Institute of Informatics - UFRGS
Porto Alegre, Brazil
Email: carro@inf.ufrgs.br

Abstract—FPGA structures are widely used due to early time-to-market and reduced non-recurring engineering costs in comparison to ASIC designs. Interconnections play a crucial role in modern FPGAs, because they dominate delay, power and area. Multiple-valued logic allows the reduction of the number of signals in the circuit, hence can serve as a mean to effectively curtail the impact of interconnections. In this work we propose a new FPGA structure based on a low-power quaternary voltage-mode device. The most important characteristics of the proposed architecture are the reduced fanout, low number of wires and switches, and the small wire length. We use a set of FIR filters as a demonstrator of the benefits of the quaternary representation in FPGAs. Results show a significant reduction on power consumption with small timing penalties.

#### I. INTRODUCTION

The large number of components in modern systems on chip (SoCs) presents new challenges to designers. The high integration of different systems increases the number and length of interconnections, hence the overall complexity involving the connections of these systems.
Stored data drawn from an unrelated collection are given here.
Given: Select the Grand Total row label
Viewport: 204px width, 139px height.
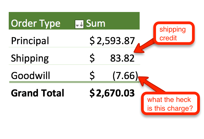Looking at the screenshot, I should point(38,93).
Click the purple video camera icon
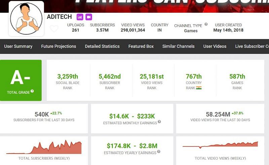This screenshot has height=165, width=269. pos(89,17)
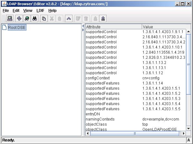Click the Connect computer icon in toolbar
Screen dimensions: 193x144
coord(10,19)
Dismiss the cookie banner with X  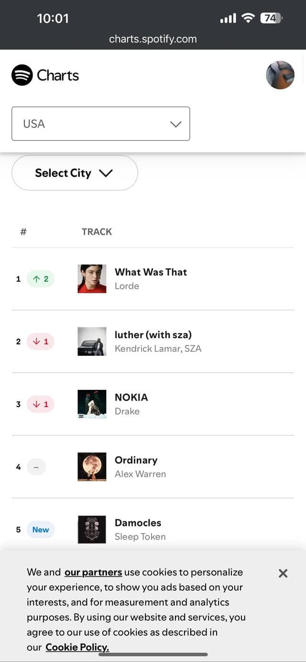[283, 573]
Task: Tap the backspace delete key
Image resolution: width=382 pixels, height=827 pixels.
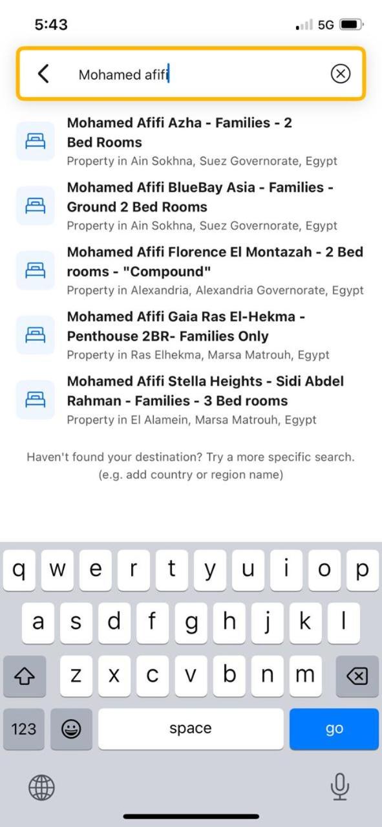Action: [357, 676]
Moreover, interconnections are becoming the dominant aspect of the circuit delay for state-of-the-art circuits due to the advent of deep sub-micron technologies (DSM). This fact is becoming even more significant with each new technology generation [1]. In DSM technologies, the gate speed, density and power scaling follows Moore's law. On the other hand, the interconnection resistance-capacitance product increases with the technology node, leading to an increase of network delay. Even after modifications in interconnections, from aluminum to copper and low-k inter metal dielectric materials, the problem remains and it is getting more significant [2].
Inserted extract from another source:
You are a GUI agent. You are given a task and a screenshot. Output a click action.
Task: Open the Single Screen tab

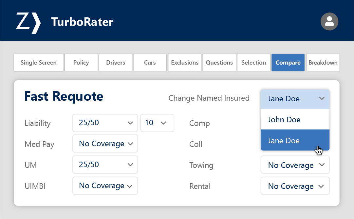click(39, 63)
Interconnections play an even more crucial role in Field Programmable Gate Arrays (FPGA), because they not only dominate the delay, but they also aggressive impact power consumption [3] and area [4]. Recent works suggest that in modern million-gates FPGAs, as much as 90% of chip area is dedicated to interconnections [5], because of the large number of wires and switches to select among them.

For FPGAs to reach a larger market, their excessive power dissipation must be severely reduced. Moreover, if one could reduce the FPGA area without loosing logic capabilities, one could enhance the yield and reduce prices, or even increase the amount of memory available inside the FPGA. To reduce

the area of the FPGA, a reduction in the interconnection is mandatory, since interconnections take large amount of area.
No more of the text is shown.